-- Aufgabenstellung --
Schreibe den Textabschnitt über die verlorenen Arbeitsstunden an den Webseiten B&G I und B&G II nach seinem letzten Satz weiter.

Die Lastenverteilung auf zwölf und mehr Füßen hat strategischen Hintergrund, dass durch eine einzige Einstweilige eines Übergeschnappten, die ein übergeschnappter Richter bewilligt, nun nicht gleich wieder 4.000 Arbeitsstunden den Bach hinunter gehen. Sowohl bei B&G I wie bei B&G II gingen jeweils 4.000 Arbeitsstunden verloren. Das war für jeweils zwei Jahre Online-Stellung das ganze Leben des Herausgebers, das ein Richter mit einem Wisch der Republik Österreich per Knopfdruck auslöschte. Möglicherweise, ganz sicher sogar, speist sich aus diesen leidigen Erfahrungen der mariannengrabentiefe Hass des Blaulicht und Graulicht-Mannes Marcus J. Oswald auf die arrogante Richterdiktatur, oder das, was man scheinheilig Rechtsstaat nennt. Ein Richter sagte einmal: „Herr Oswald, ich finde ihre Ausführungen und Eingaben zum Thema Meinungsfreiheit beeindruckend. Ich kann aber trotzdem nicht für sie entscheiden.“ Wie gesagt: Ob man 4.000 Arbeitsstunden in jeweils zwei Jahre Online-Stellung investiert, ist einem Richter egal. Non-profit-Arbeit als gesellschaftlicher Wert? Hat ein Richter noch nie gehört, ist ihm fremd. In diesen zwei Phasen (2005-2007, 2008-2010) ordnete der Herausgeber der B&G-Seiten den Webseiten alles unter: Er arbeitete bis täglich vier Uhr morgens an ihnen, schlief neben ihnen ein (manchmal gar nicht, weils so spannend wurde) und wachte neben ihnen auf. Es gab keine Ehefrau, keine Freundin, kein Haustier, keine Zimmerpflanze. Nur der Bildschirm und Du im inneren Dialog. Nur die Webseiten B&G I und B&G II. Dem Aufbau der Seiten und dem Einschießen von eigensprachlichem „Content“ wurde alles untergeordnet. Es war eine Menge Arbeit, die einen Richter, der vom Staat bezahlt wird, nicht schert.

-- Datensatz --
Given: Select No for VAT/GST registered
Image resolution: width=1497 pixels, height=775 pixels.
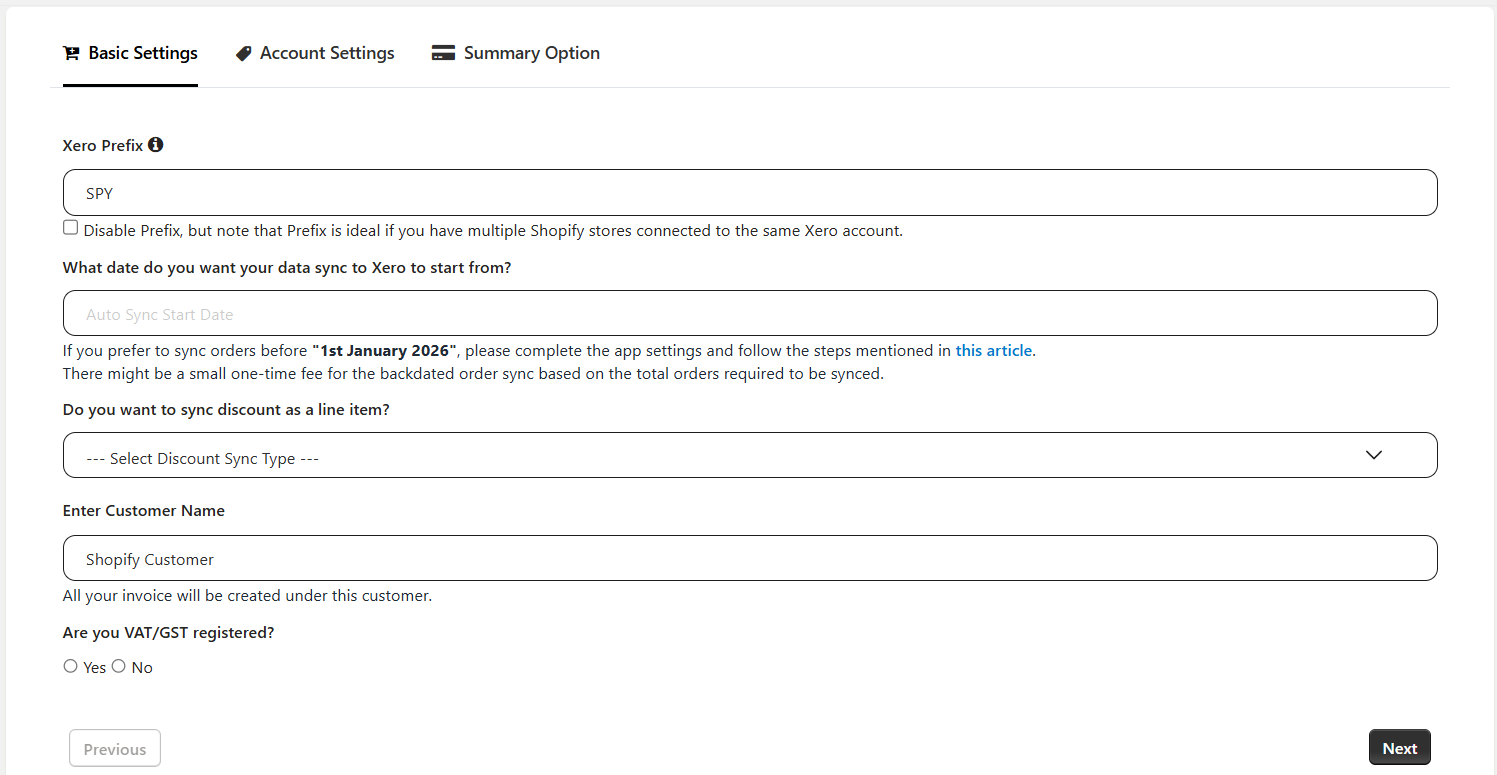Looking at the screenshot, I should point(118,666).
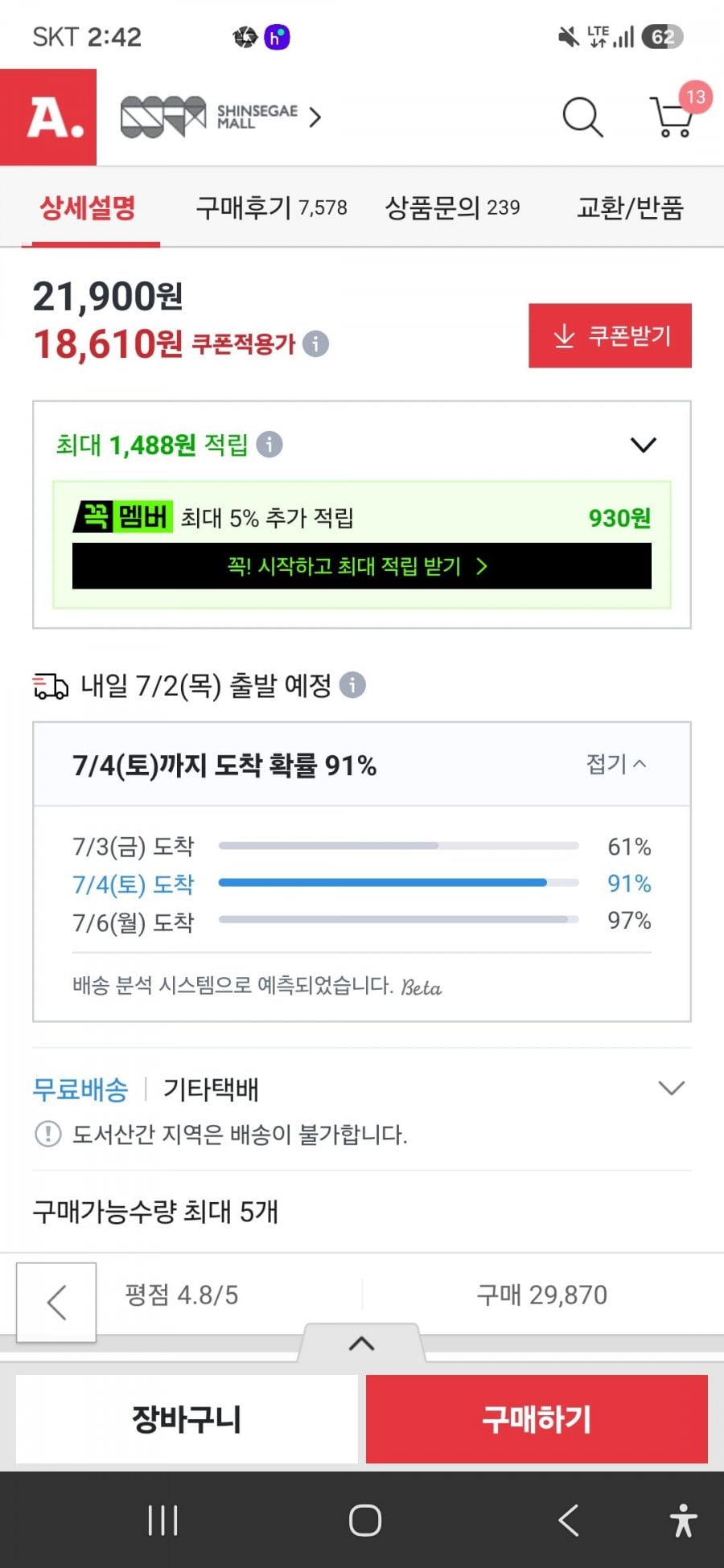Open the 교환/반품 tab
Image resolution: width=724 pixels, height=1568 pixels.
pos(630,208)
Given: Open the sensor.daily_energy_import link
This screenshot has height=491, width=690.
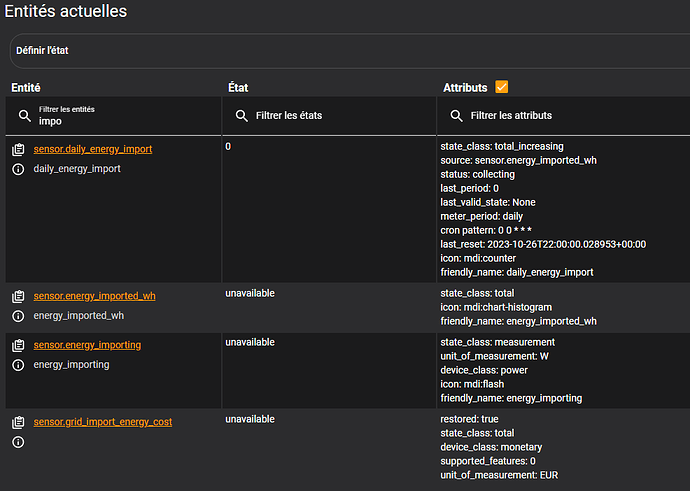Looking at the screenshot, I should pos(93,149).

...

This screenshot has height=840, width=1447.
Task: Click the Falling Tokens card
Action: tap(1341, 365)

-- Lösung --
Stehaufmännchen-Image kraftraubend

Fraglos ist es nach zwei feigen Tiefschlägen nicht ganz so einfach, ein drittes Mal Stehaufmännchen zu spielen. Die beiden ersten Versionen waren nach zwei Jahren „Vorlaufzeit“ drauf und dran ökonomisch erfolgreich zu werden. Die Seitenpräsenz war hervorragend, die Seite (II) wurde sogar in Tageszeitungen zitiert, auch in ausländischen Tageszeitungen. Zwei Einladungen in den „Club 2“ folgten, beide wurden abgelehnt, weil der Herausgeber von „Blaulicht und Graulicht“ nicht ins Fernsehen geht. Mit dem Umbruch und Neustart im Mai 2010 konnte das nicht mehr wiederholt werden. Zum einen war die Kraft kurz weg. Dann zehrten zahlreiche gerichtliche Auseinandersetzungen rund um B&G II (und mit der Ex-Lebensgefährtin, was eine andere Story wäre), da jede Gerichtsbanalität Kreativität abtötet. Freilich muss die Meinungsfreiheit hart erkämpft werden. Daher ist es immer wieder überraschend, welche „Blogger“ etwa der „Standard“ oder das Fachblatt „Der Österreichische Journalist“ herbei zitieren. Es sind Schönwetterblogs, die nichts riskieren. Keine Frage ist der Blog von Buchautor und Querdenker Robert Misik sehr gut gemacht. Er erhielt 2011 von der Fachzeitung „Der Österreichische Journalist“ die Auszeichnung „Blogger des Jahres 2010“ und veröffentlicht seine Videos auch auf derstandard.at. Fraglos: Gut gedacht und konstant gemacht. Aber: Misik macht ein Feature, manchmal einen Essay in Videoform. Dieses tut niemandem, keiner Fliege etwas. Er hat seine Fans. Gäbe es ihn nicht mehr, ist der Webnutzer die oben besagte „untreue Ehefrau“ und zieht ins nächste Gemach weiter.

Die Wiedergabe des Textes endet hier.